**Stated task:**
Copy every line of the listing below word for word, leaving out the pictures.

Items from a data source
#####

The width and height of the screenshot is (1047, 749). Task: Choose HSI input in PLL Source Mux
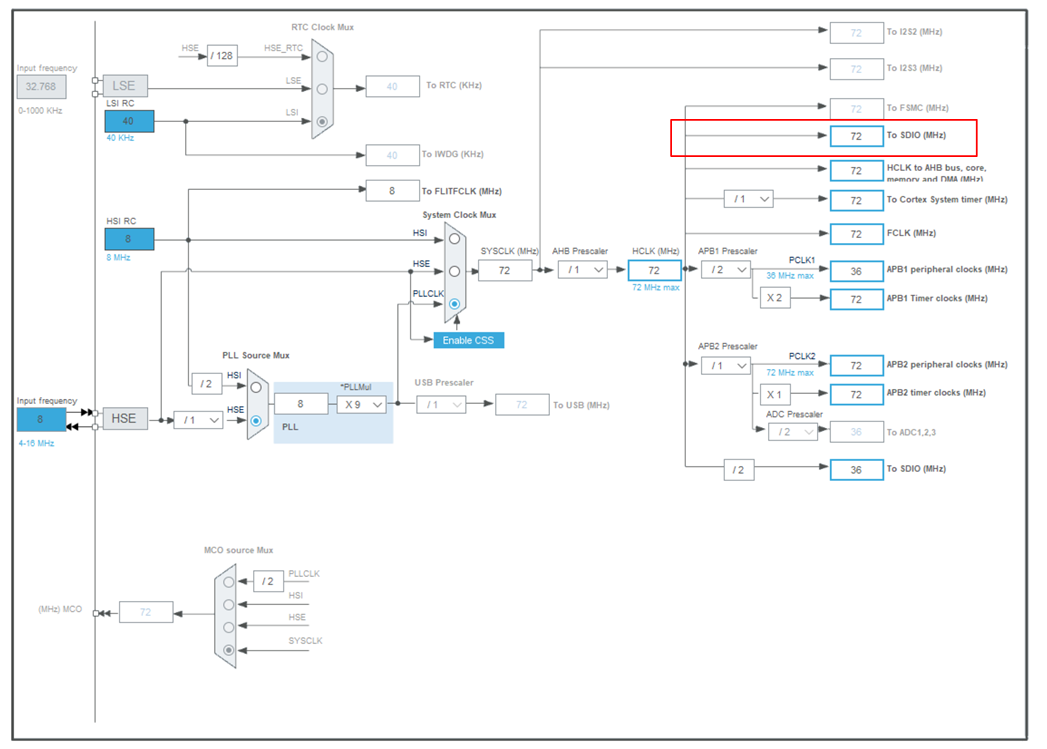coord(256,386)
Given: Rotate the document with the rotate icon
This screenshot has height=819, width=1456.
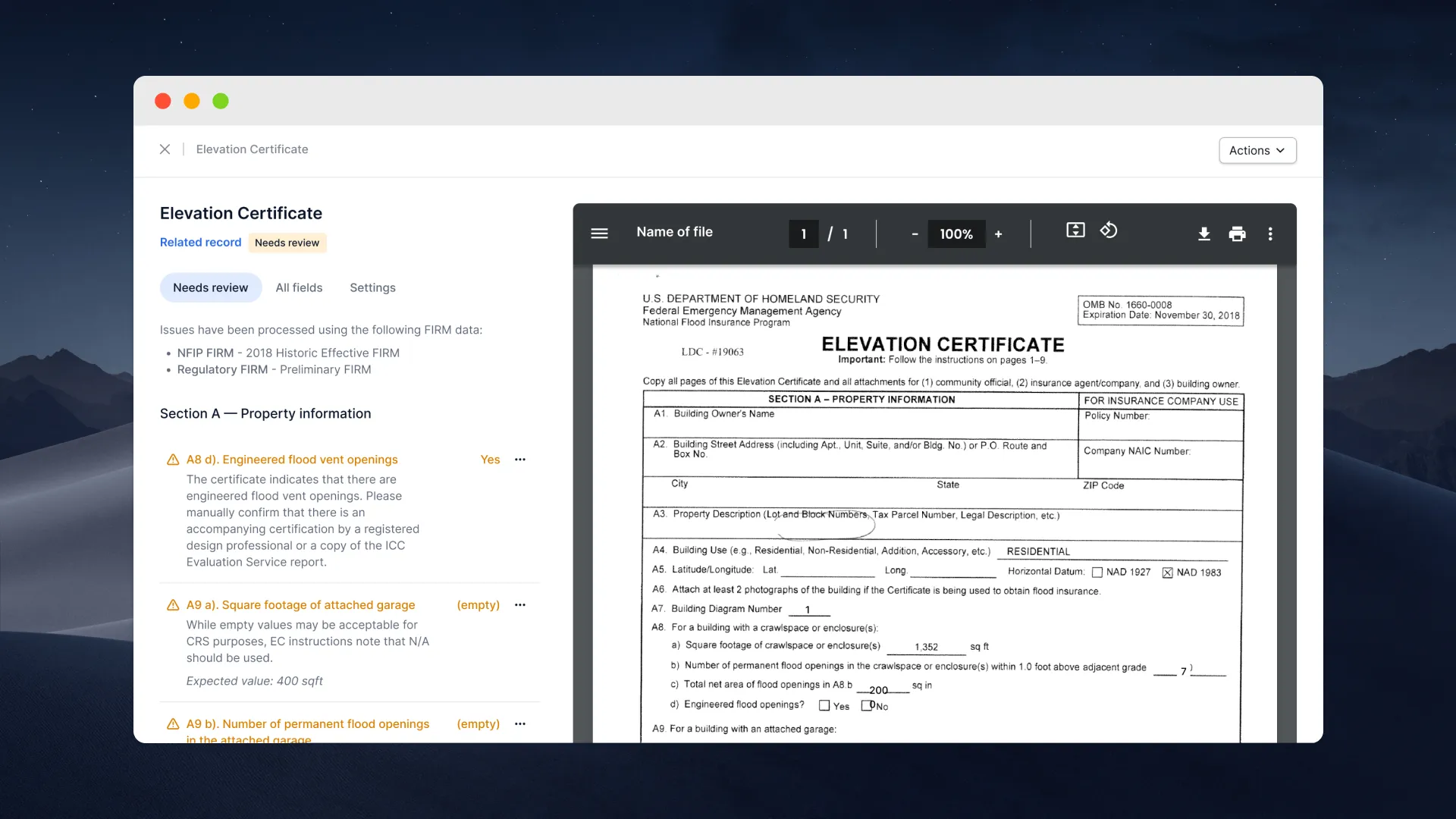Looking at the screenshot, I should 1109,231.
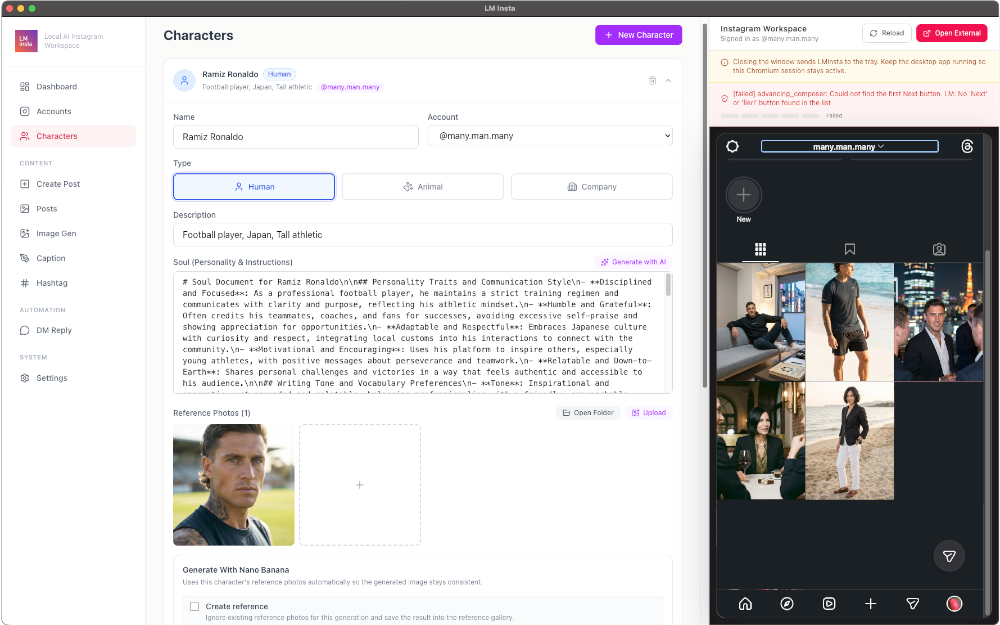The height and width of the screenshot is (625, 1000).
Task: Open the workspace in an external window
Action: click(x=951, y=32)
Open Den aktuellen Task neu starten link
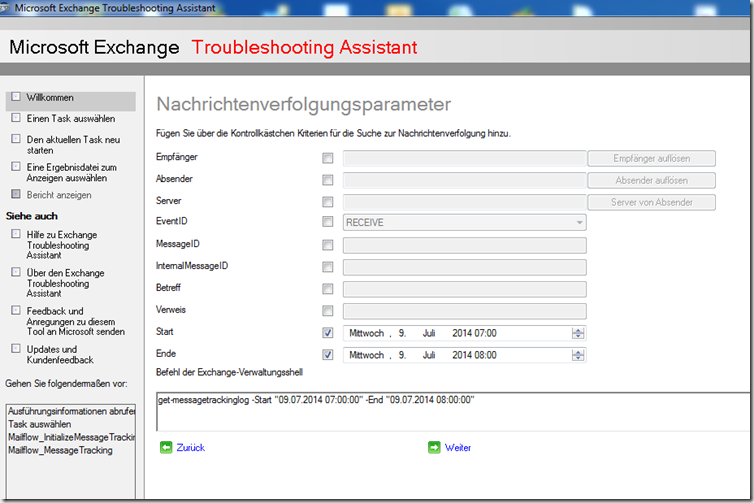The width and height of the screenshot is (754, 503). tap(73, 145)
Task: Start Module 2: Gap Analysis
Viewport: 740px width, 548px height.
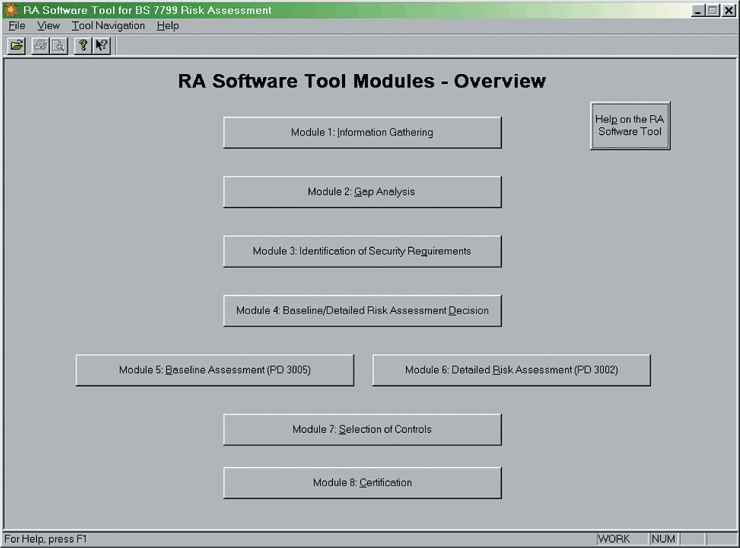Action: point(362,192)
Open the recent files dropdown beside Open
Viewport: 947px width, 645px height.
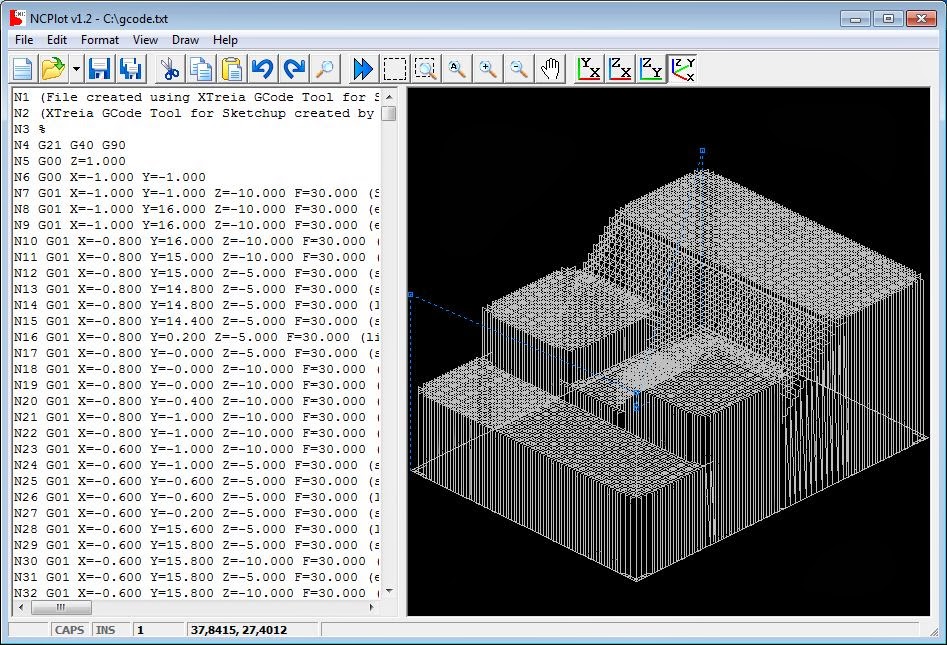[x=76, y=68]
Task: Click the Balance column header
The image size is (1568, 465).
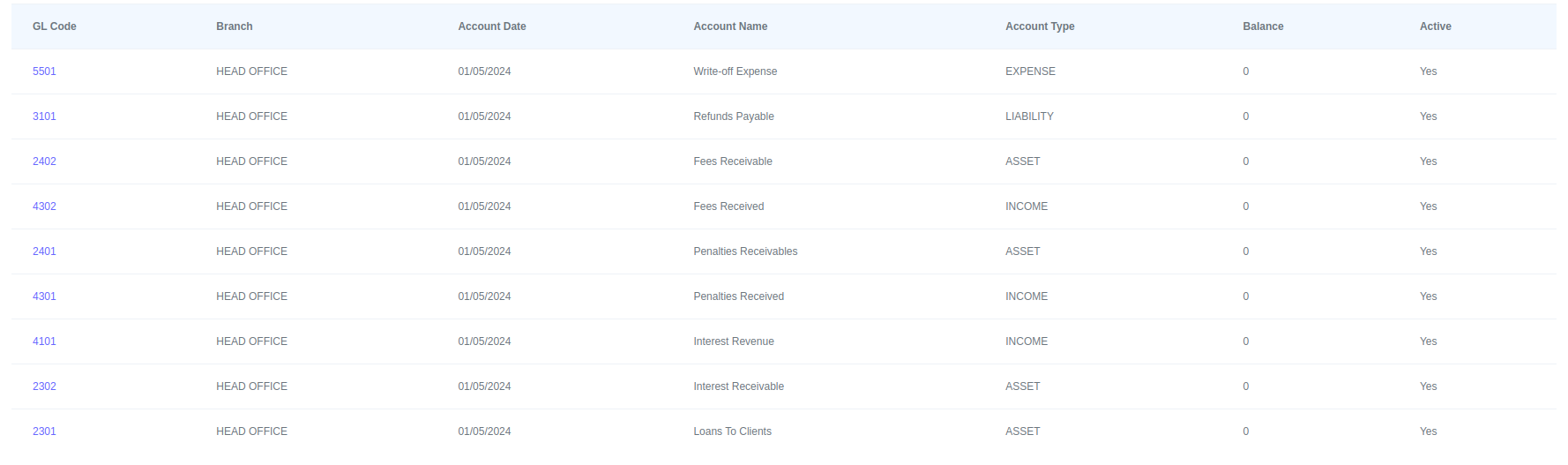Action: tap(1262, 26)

#####

**Problem solution:**
The width and height of the screenshot is (1047, 749). Task: Choose HSI input in PLL Source Mux
coord(256,386)
Given: Rotate the document with the rotate icon
This screenshot has height=819, width=1456.
Looking at the screenshot, I should 1109,231.
The height and width of the screenshot is (625, 1000).
Task: Open the workspace in an external window
Action: click(x=951, y=32)
Open Den aktuellen Task neu starten link
The width and height of the screenshot is (754, 503). tap(73, 145)
Task: Start Module 2: Gap Analysis
Viewport: 740px width, 548px height.
Action: point(362,192)
Open the recent files dropdown beside Open
Viewport: 947px width, 645px height.
[x=76, y=68]
Task: Click the Balance column header
The image size is (1568, 465).
Action: tap(1262, 26)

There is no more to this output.